Anyone else see a little _Family Guy_ in his posts?



> Playing his heart out every night, playing the most efficient basketball of his career, Pierce stands out the same way Tom Hanks stood out in late-'80s movies like "The Money Pit" and "Turner and Hooch."


The flashbacks are money.


----------



## thekid (Apr 3, 2003)

*Re: Bill Simmons really lays the wood onto Doc*

I hate how BSPN incorporates BS Lakers stuff into everything..


----------



## P-Dub34 (May 19, 2005)

*Re: Bill Simmons really lays the wood onto Doc*

Great article. He's right about Glen.


----------



## Pioneer10 (Sep 30, 2004)

*Re: Bill Simmons really lays the wood onto Doc*



thekid said:


> I hate how BSPN incorporates BS Lakers stuff into everything..


 Bill Simmons lives in LA now: he's a frank guy and not about ESPN


----------



## Floods (Oct 25, 2005)

*Re: Bill Simmons really lays the wood onto Doc*



Pioneer10 said:


> It's a big article: read the rest
> http://sports.espn.go.com/espn/page2/story?page=simmons/060112


Simmons grew a brain i guess.


----------



## Premier (Oct 30, 2003)

*Re: Bill Simmons really lays the wood onto Doc*

82games.com's response.

http://82games.com/simmons.htm


----------



## aquaitious (Jun 11, 2002)

*Re: Bill Simmons really lays the wood onto Doc*



Premier said:


> 82games.com's response.
> 
> http://82games.com/simmons.htm


Oh wow...great job by them. Beautiful.


----------



## cgcatsfan (Jun 10, 2005)

*Re: Bill Simmons really lays the wood onto Doc*

Simmons is spot on. 
How can Doc???? has started so many posts here alone that it staggers the imagination. 

I've never coached pro, but I've coached, and some of the basic subbing moves, clock management, 
etc. that he fails to grasp make me want to :curse: 

I personally think that if you're a pro coach and you forget you're out of times outs, you should be fined by the NBA. 
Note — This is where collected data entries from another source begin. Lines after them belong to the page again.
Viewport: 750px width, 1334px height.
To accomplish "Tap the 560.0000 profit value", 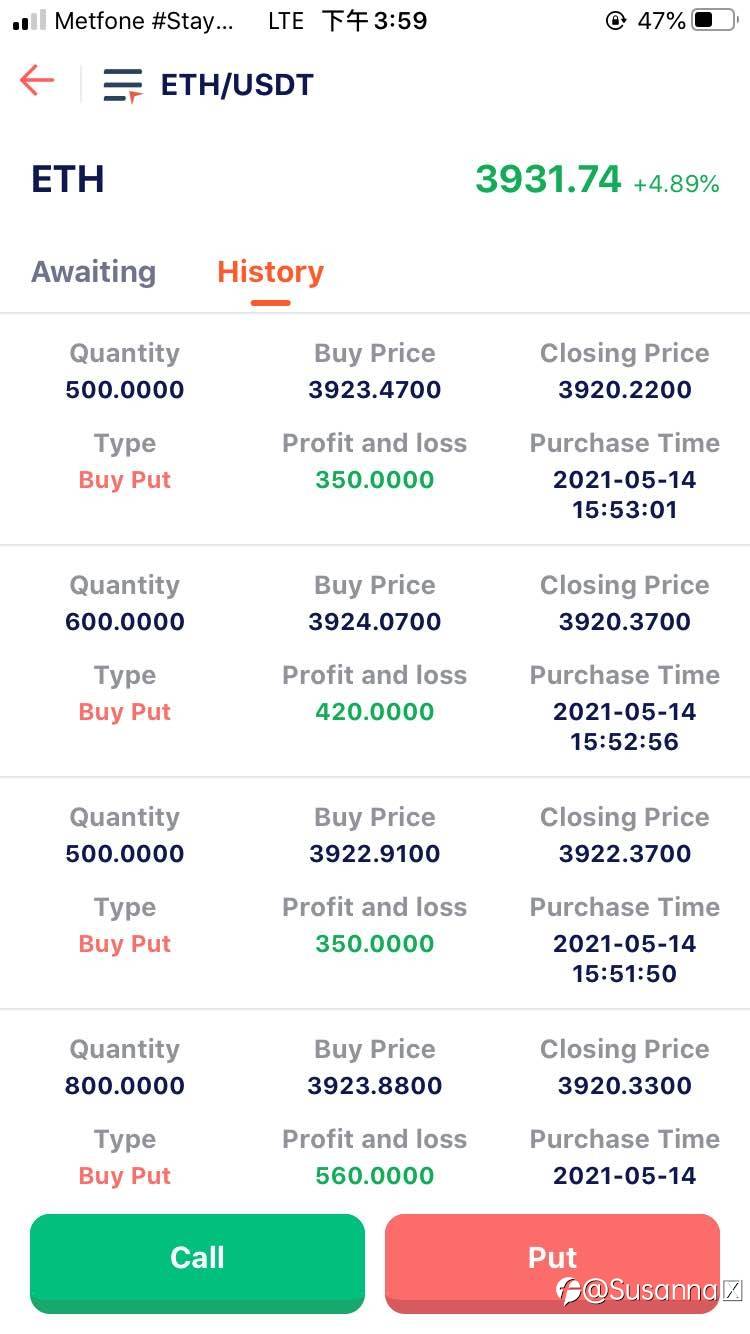I will (x=374, y=1176).
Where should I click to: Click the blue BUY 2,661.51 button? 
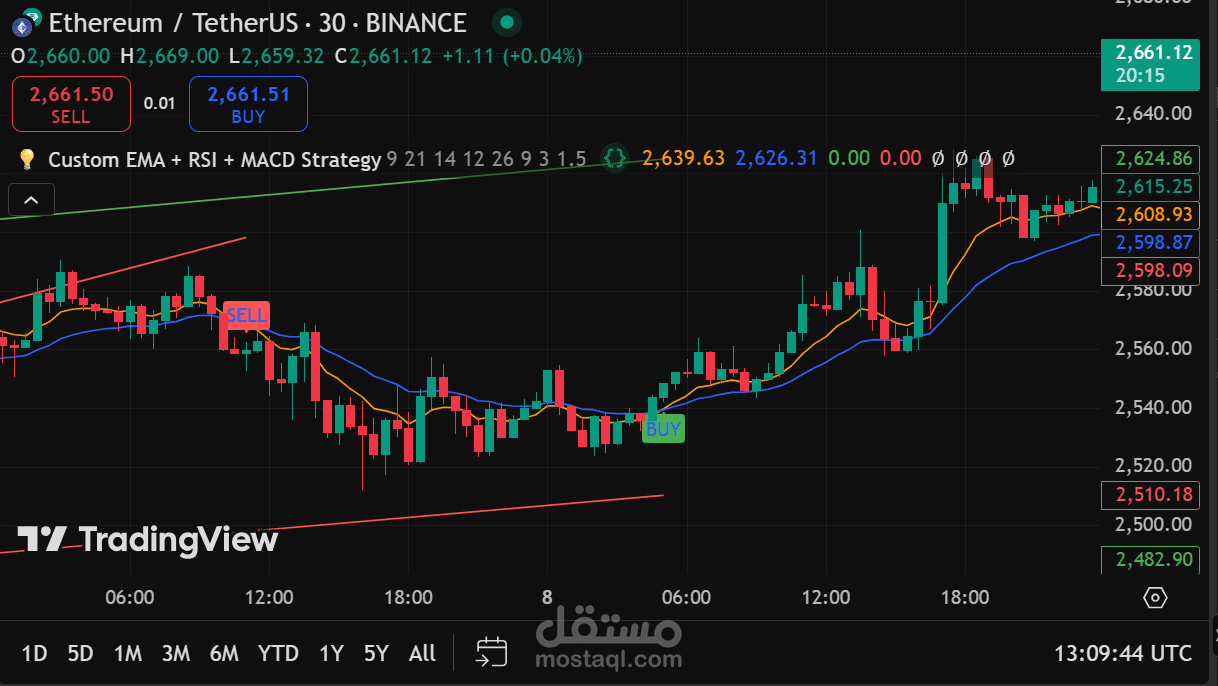tap(248, 104)
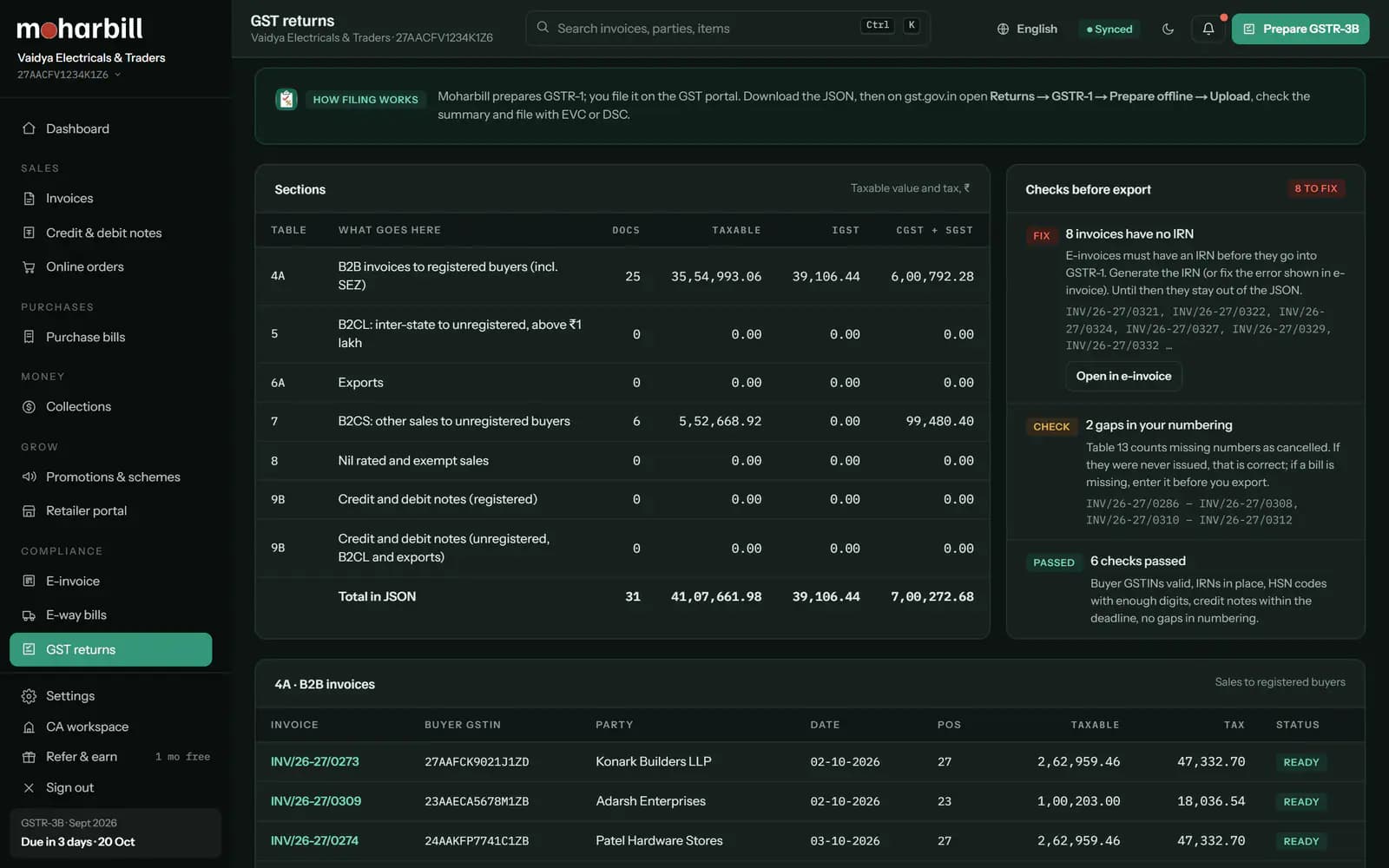
Task: Toggle dark mode moon icon
Action: tap(1168, 29)
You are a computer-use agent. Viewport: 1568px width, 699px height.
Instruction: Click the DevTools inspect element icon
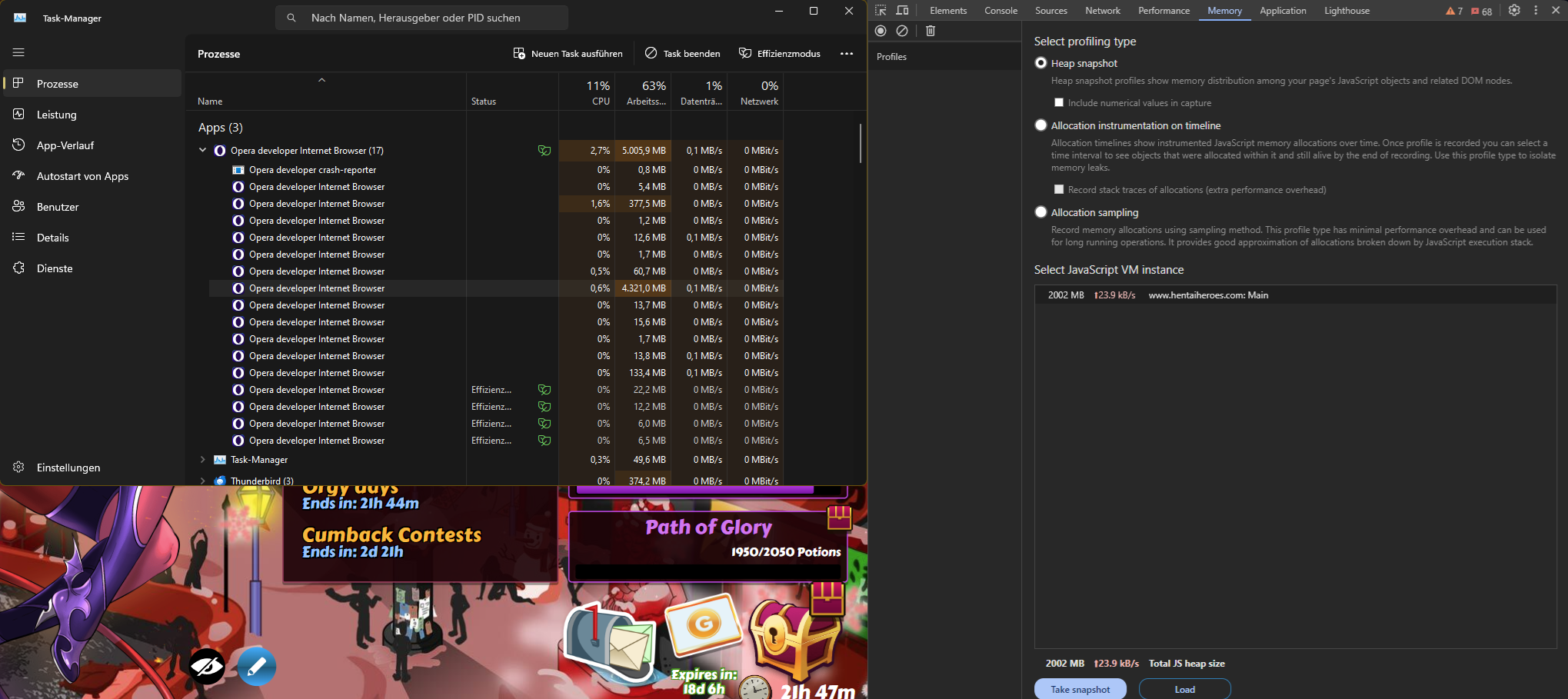(x=881, y=11)
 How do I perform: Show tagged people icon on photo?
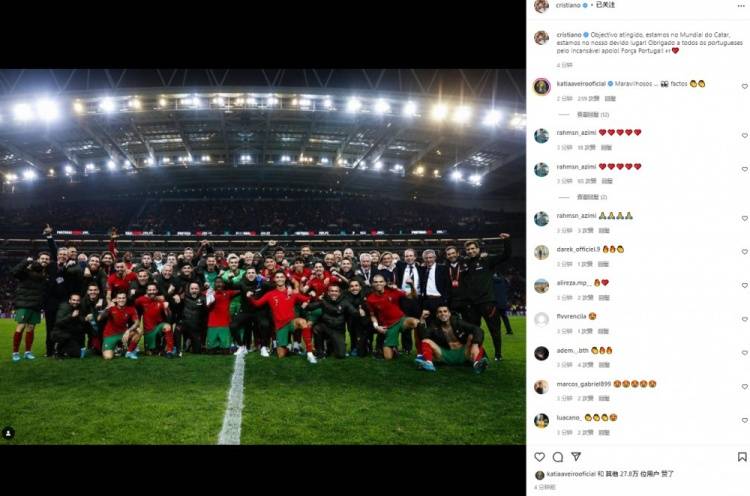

I think if you don't get the concept of offense/defense, you should coach golf. 

1,3,5 and arguably 8 can be summed up thusly: He has no clue how to teach a team to be better defenders.

I'd go on, but it's Friday and I AM outta here. Everybody have a good one! :cheers:


----------



## DWest Superstar (Jun 30, 2005)

*Re: Bill Simmons really lays the wood onto Doc*

Prem remember how last year you were all over Banks becuase he was ranked higher on 82 games?


----------



## Premier (Oct 30, 2003)

*Re: Bill Simmons really lays the wood onto Doc*

That wasn't the only reason.

I still like Banks...very much so. Delonte, though, has improved greatly as a basketball player so I don't see the need of singling the other point guard out when they have both proven that they are capable backup point guards at the very least. 82games.com does a great job of providing analytical statistics. It's how you interpret them. Also, no statistics website showed Banks being an elite point guard. That wasn't even my own personal opinion. Others stated he could be a star in the league; I *never* went farther than "good starting point guard or good backup like Bobby Jackson" (paraphrasing of course). If you want me to waste my time, I could look for my previous posts...


----------



## AMΣRICAN GOD™ (Jun 4, 2005)

*Re: Bill Simmons really lays the wood onto Doc*

Billy Simmons is my hero. His book is the funniest thing I've read in a long time. And, as usual, he's right on the MONAY


----------



## ZWW (Jan 17, 2004)

*Re: Bill Simmons really lays the wood onto Doc*



Premier said:


> One of the best Celtic-related articles in recent memory.


Word. I agree with Simmons that if I had to make a decision soon, it'd be to fire Doc Rivers, as much as I wouldn't want to do that to him - he seems like a nice guy - but it's necessary.


----------



## LX (Oct 14, 2004)

*82games.com Article on How Bad the Celtics are...*

http://82games.com/simmons.htm

Check it out.


----------



## tdk1984 (May 9, 2005)

Checked it out. Bill is right (as usual).


----------